◆ Exercise objective:
Copy every entry. Do not alter a single word.

(Collected data entries)
▬▬▬▬▬▬

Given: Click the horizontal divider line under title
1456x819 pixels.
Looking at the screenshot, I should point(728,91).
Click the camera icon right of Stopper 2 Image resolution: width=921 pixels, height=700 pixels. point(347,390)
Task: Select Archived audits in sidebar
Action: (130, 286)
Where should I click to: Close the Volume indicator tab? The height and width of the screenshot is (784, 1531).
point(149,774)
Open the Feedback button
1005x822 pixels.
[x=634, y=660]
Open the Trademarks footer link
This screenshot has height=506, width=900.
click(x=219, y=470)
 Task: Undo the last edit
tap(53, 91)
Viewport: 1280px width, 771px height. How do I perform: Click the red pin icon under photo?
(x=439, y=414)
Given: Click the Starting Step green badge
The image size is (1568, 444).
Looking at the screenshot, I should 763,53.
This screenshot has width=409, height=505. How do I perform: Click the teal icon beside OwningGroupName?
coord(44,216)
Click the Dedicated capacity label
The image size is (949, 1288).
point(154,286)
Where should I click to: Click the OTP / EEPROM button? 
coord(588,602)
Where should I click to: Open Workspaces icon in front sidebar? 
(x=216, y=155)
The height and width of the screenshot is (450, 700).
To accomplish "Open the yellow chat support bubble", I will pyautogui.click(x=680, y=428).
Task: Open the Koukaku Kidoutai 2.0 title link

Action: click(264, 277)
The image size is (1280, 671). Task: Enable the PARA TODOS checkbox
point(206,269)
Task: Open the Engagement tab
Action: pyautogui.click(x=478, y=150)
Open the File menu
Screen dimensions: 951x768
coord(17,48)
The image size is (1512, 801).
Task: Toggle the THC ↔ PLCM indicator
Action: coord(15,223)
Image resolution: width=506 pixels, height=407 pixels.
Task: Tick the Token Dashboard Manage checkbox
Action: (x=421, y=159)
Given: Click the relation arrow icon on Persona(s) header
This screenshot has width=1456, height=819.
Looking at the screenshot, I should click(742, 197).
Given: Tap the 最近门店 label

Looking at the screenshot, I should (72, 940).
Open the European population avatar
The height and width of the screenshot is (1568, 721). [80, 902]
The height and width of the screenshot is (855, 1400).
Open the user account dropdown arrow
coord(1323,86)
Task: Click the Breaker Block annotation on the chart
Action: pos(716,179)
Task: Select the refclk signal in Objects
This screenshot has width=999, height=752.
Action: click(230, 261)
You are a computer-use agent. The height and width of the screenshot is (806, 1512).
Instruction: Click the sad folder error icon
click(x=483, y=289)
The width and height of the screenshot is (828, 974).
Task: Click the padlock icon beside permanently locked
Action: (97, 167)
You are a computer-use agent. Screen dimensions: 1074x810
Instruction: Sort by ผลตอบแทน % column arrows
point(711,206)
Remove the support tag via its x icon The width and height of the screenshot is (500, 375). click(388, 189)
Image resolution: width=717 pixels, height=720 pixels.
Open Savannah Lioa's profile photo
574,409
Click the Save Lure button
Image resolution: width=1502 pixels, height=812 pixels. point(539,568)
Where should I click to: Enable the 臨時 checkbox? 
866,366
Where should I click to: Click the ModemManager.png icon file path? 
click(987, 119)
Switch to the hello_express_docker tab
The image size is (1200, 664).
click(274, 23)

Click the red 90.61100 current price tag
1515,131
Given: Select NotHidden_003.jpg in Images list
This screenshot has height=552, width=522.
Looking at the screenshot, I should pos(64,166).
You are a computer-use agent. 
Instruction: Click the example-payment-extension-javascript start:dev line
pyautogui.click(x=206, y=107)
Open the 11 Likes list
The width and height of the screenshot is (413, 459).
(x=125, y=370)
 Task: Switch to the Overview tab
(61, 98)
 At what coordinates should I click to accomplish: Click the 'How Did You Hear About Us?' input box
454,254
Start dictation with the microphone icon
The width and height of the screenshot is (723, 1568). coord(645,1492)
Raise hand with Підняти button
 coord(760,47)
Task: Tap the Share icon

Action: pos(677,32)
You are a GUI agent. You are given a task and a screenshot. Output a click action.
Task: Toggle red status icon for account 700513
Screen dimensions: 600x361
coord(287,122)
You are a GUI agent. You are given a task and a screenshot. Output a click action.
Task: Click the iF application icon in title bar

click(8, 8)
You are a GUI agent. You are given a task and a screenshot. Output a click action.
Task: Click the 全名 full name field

▬▬▬▬▬▬

◆ Reply to the task:
Given: Click the horizontal divider line under title
1456x819 pixels.
Looking at the screenshot, I should point(728,91).
Click the camera icon right of Stopper 2 Image resolution: width=921 pixels, height=700 pixels. point(347,390)
Task: Select Archived audits in sidebar
Action: (130, 286)
Where should I click to: Close the Volume indicator tab? The height and width of the screenshot is (784, 1531).
point(149,774)
Open the Feedback button
1005x822 pixels.
[x=634, y=660]
Open the Trademarks footer link
This screenshot has height=506, width=900.
click(x=219, y=470)
 Task: Undo the last edit
tap(53, 91)
Viewport: 1280px width, 771px height. How do I perform: Click the red pin icon under photo?
(x=439, y=414)
Given: Click the Starting Step green badge
The image size is (1568, 444).
Looking at the screenshot, I should 763,53.
This screenshot has width=409, height=505. How do I perform: Click the teal icon beside OwningGroupName?
coord(44,216)
Click the Dedicated capacity label
The image size is (949, 1288).
point(154,286)
Where should I click to: Click the OTP / EEPROM button? 
coord(588,602)
Where should I click to: Open Workspaces icon in front sidebar? 
(x=216, y=155)
The height and width of the screenshot is (450, 700).
To accomplish "Open the yellow chat support bubble", I will pyautogui.click(x=680, y=428).
Task: Open the Koukaku Kidoutai 2.0 title link

Action: click(264, 277)
The image size is (1280, 671). Task: Enable the PARA TODOS checkbox
point(206,269)
Task: Open the Engagement tab
Action: pyautogui.click(x=478, y=150)
Open the File menu
Screen dimensions: 951x768
coord(17,48)
The image size is (1512, 801).
Task: Toggle the THC ↔ PLCM indicator
Action: coord(15,223)
Image resolution: width=506 pixels, height=407 pixels.
Task: Tick the Token Dashboard Manage checkbox
Action: (x=421, y=159)
Given: Click the relation arrow icon on Persona(s) header
This screenshot has width=1456, height=819.
Looking at the screenshot, I should click(742, 197).
Given: Tap the 最近门店 label

Looking at the screenshot, I should (72, 940).
Open the European population avatar
The height and width of the screenshot is (1568, 721). [80, 902]
The height and width of the screenshot is (855, 1400).
Open the user account dropdown arrow
coord(1323,86)
Task: Click the Breaker Block annotation on the chart
Action: pos(716,179)
Task: Select the refclk signal in Objects
This screenshot has width=999, height=752.
Action: click(230, 261)
You are a computer-use agent. The height and width of the screenshot is (806, 1512).
Instruction: Click the sad folder error icon
click(x=483, y=289)
The width and height of the screenshot is (828, 974).
Task: Click the padlock icon beside permanently locked
Action: (97, 167)
You are a computer-use agent. Screen dimensions: 1074x810
Instruction: Sort by ผลตอบแทน % column arrows
point(711,206)
Remove the support tag via its x icon The width and height of the screenshot is (500, 375). click(388, 189)
Image resolution: width=717 pixels, height=720 pixels.
Open Savannah Lioa's profile photo
574,409
Click the Save Lure button
Image resolution: width=1502 pixels, height=812 pixels. point(539,568)
Where should I click to: Enable the 臨時 checkbox? 
866,366
Where should I click to: Click the ModemManager.png icon file path? 
click(987, 119)
Switch to the hello_express_docker tab
The image size is (1200, 664).
click(274, 23)

Click the red 90.61100 current price tag
1515,131
Given: Select NotHidden_003.jpg in Images list
This screenshot has height=552, width=522.
Looking at the screenshot, I should pos(64,166).
You are a computer-use agent. 
Instruction: Click the example-payment-extension-javascript start:dev line
pyautogui.click(x=206, y=107)
Open the 11 Likes list
The width and height of the screenshot is (413, 459).
(x=125, y=370)
 Task: Switch to the Overview tab
(61, 98)
 At what coordinates should I click to accomplish: Click the 'How Did You Hear About Us?' input box
454,254
Start dictation with the microphone icon
The width and height of the screenshot is (723, 1568). coord(645,1492)
Raise hand with Підняти button
 coord(760,47)
Task: Tap the Share icon

Action: pos(677,32)
You are a GUI agent. You are given a task and a screenshot. Output a click action.
Task: Toggle red status icon for account 700513
Screen dimensions: 600x361
coord(287,122)
You are a GUI agent. You are given a task and a screenshot. Output a click action.
Task: Click the iF application icon in title bar

click(8, 8)
You are a GUI agent. You are given a task and a screenshot. Output a click action.
Task: Click the 全名 full name field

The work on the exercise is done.